Pasta, a safe bet in six new recipes

By Camille Labro

Posted today at 12:32 a.m., updated at 4:26 a.m.

Virtually absent from the repertoire of French bourgeois cuisine, pasta is, like bread and in many regions and cultures, a popular basic dish, the plate that feeds everyone, the peasant as well as the student. . Who doesn’t remember “pasta for nothing” or “so little”? Pasta with garlic and oil (aglio e olio, with possibly a little chilli), instant Asian noodles, buttered pasta shells or vermicelli soup… An everyday food, pasta can also become a sophisticated party dish, as it is an ideal medium for tastes and textures.

Long or short, flat, twisted, smooth or ribbed, tubular, they catch the sauce or coat it, entwine vegetables or stuff themselves, thicken soups, bake in the oven, adorn themselves with truffles, fresh herbs, seafood… They do not reject any possibility, any companion on the plate, as long as we respect their cooking time and the accuracy of the combinations. A know-how that, unlike other culinary techniques, the most modest cooks and cooks share with the great chefs.

Pasta has its golden rules. You should never ignore their quality, nor the cooking time and the care to devote to them.

The origin of pasta is rooted in the history of humanity, and many countries, from East to West, claim its paternity. The very first pasta, ancestors of spätzle or pasta grattugiata, would be the risnatu made by the Mesopotamians with ground wheat and water, grated or crumbled then poached in a boiling liquid.

Many historians agree that dry pasta was invented by nomadic Arab populations, rolled into small thin tubes (the first macaroni) and dried on ropes to facilitate transport.

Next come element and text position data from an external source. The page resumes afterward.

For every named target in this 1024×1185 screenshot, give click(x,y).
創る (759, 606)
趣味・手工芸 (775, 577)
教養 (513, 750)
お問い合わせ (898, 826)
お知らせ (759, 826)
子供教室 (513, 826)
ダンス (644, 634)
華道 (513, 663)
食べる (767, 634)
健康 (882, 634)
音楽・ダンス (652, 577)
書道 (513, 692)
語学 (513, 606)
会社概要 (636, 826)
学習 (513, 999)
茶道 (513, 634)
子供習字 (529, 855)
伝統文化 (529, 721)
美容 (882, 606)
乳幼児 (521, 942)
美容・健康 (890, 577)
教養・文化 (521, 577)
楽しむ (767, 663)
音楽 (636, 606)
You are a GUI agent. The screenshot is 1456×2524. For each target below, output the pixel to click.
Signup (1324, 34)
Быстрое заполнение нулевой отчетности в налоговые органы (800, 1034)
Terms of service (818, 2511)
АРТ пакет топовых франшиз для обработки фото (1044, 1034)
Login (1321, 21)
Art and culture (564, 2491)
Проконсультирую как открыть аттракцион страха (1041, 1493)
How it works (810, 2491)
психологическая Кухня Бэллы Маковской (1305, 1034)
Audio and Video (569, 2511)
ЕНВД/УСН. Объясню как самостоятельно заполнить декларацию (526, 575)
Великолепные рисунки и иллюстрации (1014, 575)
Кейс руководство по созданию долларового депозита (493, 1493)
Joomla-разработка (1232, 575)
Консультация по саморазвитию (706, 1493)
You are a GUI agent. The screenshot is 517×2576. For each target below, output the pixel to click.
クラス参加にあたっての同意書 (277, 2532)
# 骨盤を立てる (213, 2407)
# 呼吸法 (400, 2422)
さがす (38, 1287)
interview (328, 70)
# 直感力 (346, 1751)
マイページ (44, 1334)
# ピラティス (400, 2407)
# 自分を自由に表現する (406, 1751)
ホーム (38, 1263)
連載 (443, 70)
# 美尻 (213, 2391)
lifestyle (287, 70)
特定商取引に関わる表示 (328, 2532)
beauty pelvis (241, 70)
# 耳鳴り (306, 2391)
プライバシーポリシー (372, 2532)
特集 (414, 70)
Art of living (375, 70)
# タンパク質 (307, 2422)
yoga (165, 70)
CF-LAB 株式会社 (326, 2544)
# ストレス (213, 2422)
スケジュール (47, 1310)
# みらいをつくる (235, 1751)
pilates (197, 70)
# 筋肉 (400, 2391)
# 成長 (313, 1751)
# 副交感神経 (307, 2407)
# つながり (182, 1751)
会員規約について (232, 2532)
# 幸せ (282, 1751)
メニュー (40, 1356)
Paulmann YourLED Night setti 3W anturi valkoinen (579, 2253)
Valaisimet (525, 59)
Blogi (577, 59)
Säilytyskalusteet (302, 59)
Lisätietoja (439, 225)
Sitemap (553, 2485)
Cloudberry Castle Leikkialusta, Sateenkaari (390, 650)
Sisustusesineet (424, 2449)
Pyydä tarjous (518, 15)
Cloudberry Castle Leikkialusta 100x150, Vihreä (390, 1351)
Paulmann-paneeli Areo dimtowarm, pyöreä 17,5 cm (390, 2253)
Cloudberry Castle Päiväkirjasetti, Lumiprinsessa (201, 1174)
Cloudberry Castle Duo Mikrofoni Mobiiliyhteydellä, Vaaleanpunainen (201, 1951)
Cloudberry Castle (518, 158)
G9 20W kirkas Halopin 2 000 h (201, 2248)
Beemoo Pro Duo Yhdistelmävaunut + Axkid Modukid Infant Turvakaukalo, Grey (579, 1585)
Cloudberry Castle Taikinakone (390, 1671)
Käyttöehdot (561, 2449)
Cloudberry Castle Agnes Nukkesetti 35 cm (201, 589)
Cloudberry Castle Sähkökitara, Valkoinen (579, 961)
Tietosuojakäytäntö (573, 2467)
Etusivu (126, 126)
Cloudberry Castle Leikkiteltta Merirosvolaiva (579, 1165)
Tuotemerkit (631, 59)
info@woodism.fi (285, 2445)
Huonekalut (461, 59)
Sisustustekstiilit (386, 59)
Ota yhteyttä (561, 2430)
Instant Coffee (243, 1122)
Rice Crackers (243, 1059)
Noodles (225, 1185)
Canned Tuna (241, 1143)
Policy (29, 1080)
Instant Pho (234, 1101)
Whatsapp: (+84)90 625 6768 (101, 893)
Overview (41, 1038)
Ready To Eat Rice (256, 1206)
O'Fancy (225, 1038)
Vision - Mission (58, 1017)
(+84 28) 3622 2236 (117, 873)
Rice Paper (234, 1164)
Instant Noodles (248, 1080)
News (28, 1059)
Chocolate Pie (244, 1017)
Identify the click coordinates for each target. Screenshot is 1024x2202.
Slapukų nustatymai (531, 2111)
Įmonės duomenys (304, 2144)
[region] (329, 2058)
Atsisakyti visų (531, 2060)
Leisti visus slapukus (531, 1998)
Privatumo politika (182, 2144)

In China, the oldest noodle dish dates back to four thousand years ago, according to the latest archaeological discoveries in the ruins of Lajia – millet noodles, hand-pulled as they can still be traditionally made today.

Difficult, therefore, to disentangle popular myths and historical realities. One thing is certain: humans have been eating this simple mixture of water and flour (durum wheat or wheat, spelled, rice, buckwheat, millet, corn, etc.) for millennia. , sometimes seasoned with egg and salt. Shaped in a thousand ways, cooked using all sorts of techniques (on a hot stone, in water, steamed, in broth, grilled, fried, etc.), pasta is one of the most diverse dishes there is, and each country, each region, even each family has its recipe, its techniques, its secrets. Finally, pasta has its golden rules. You should never ignore their quality, nor the cooking time and the care to devote to them. Universal, ecumenical food, dough is also what binds us.